- City: Peterborough, England
- League: British National League
- Founded: 1982
- Operated: 1982–2002
- Home arena: Planet Ice Peterborough Capacity: 1250 Ice size: 180ft x 85ft
- Colours: White, orange, and black

= Peterborough Pirates =

Ice hockey team in Peterborough, England

The Peterborough Pirates were an English ice hockey team. It was established in 1982, as the senior adult semi-professional team of the newly formed Peterborough Ice Hockey Club.

The Pirates, based at the East of England Ice Rink, Peterborough, played in the British National League. Their logo was a copy of the Philadelphia Flyers in the NHL.

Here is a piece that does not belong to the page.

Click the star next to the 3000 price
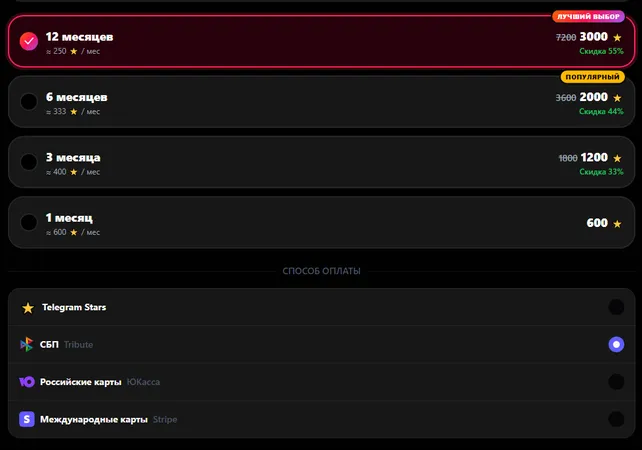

A notable former player was Garry Unger, who previously played in the National Hockey League. During the 1986–87 season he played 30 games scoring 95 goals and 143 assists. And in the 1987/88 season he played 32 games scoring 37 goals and 44 assists.

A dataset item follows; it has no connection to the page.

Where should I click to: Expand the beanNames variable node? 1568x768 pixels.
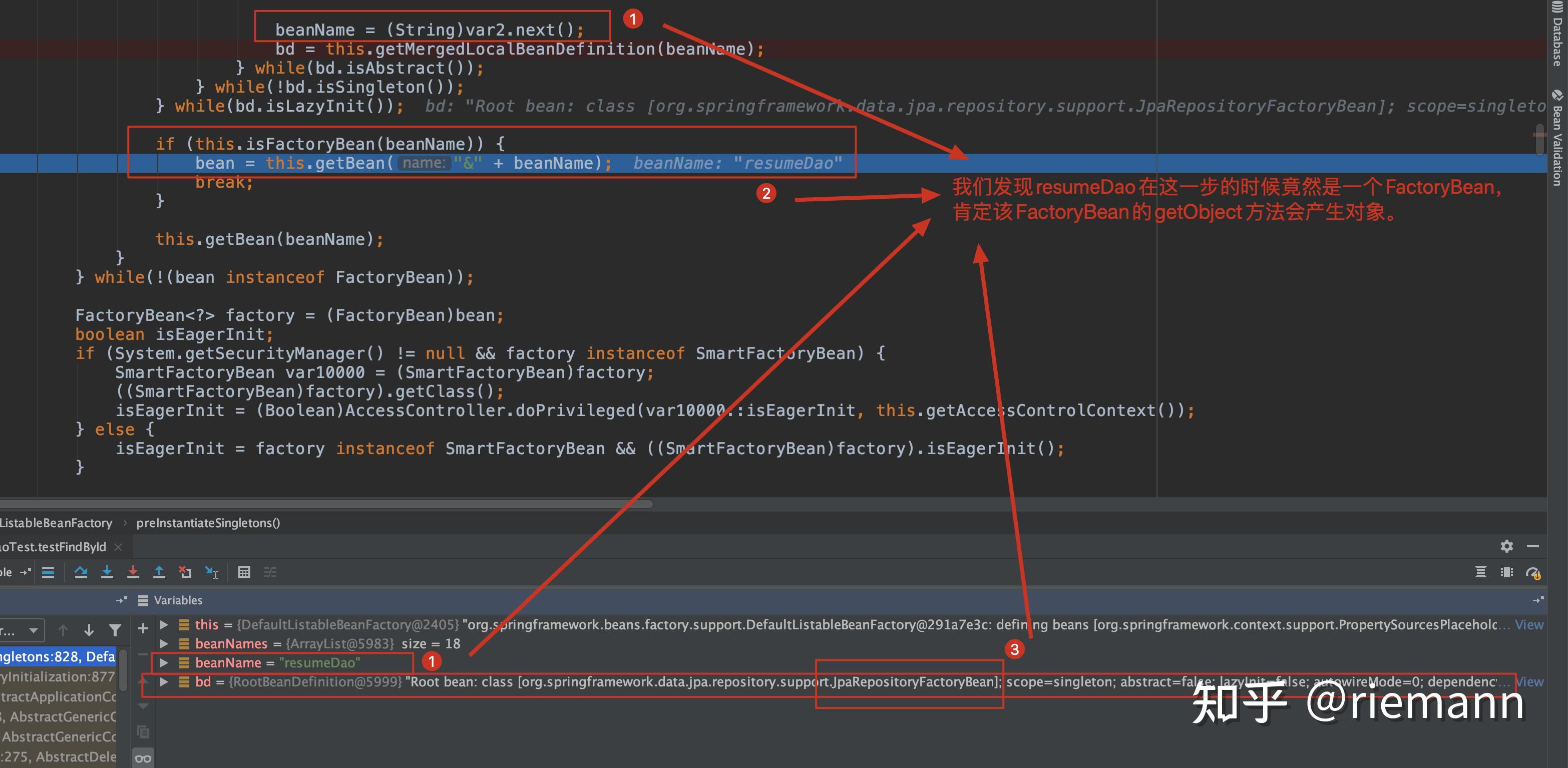[164, 643]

Other former players of note to have played for Pirates were former Washington Capitals NHL defenceman Jim McTaggart of Weyburn, Saskatchewan, Canada; former Montreal Canadiens draftee and NHL St Louis Blues defenceman Michael Dark; former Vancouver Canucks, New York Rangers, Quebec Nordiques, Buffalo Sabres and Philadelphia Flyers NHL player Jere Gillis; Randy Smith, who was a silver medalist with Team Canada at the 1992 Winter Olympics; and former NHL Toronto Maple Leaf draftee Cam Plante.

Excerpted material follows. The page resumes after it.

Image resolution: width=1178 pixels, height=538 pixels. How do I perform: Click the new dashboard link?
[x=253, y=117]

Former coaches of note apart from Garry Unger, Cam Plante and Randy Smith was former NHL player for the Toronto Maple Leafs and Pittsburgh Penguins Rocky Saganiuk who took the Pirates to the Heineken British Championships at the Wembley Arena in 1991, where they finished as runners-up to Durham Wasps in the final after beating Cardiff Devils in the semis. In their final season (2001–02) the team was coached by Glenn Mulvenna who had played with the Pittsburgh Penguins and Philadelphia Flyers.

The Pirates folded in April 2002, when directors founded a new team Peterborough Phantoms, who played in the English Premier Ice Hockey League.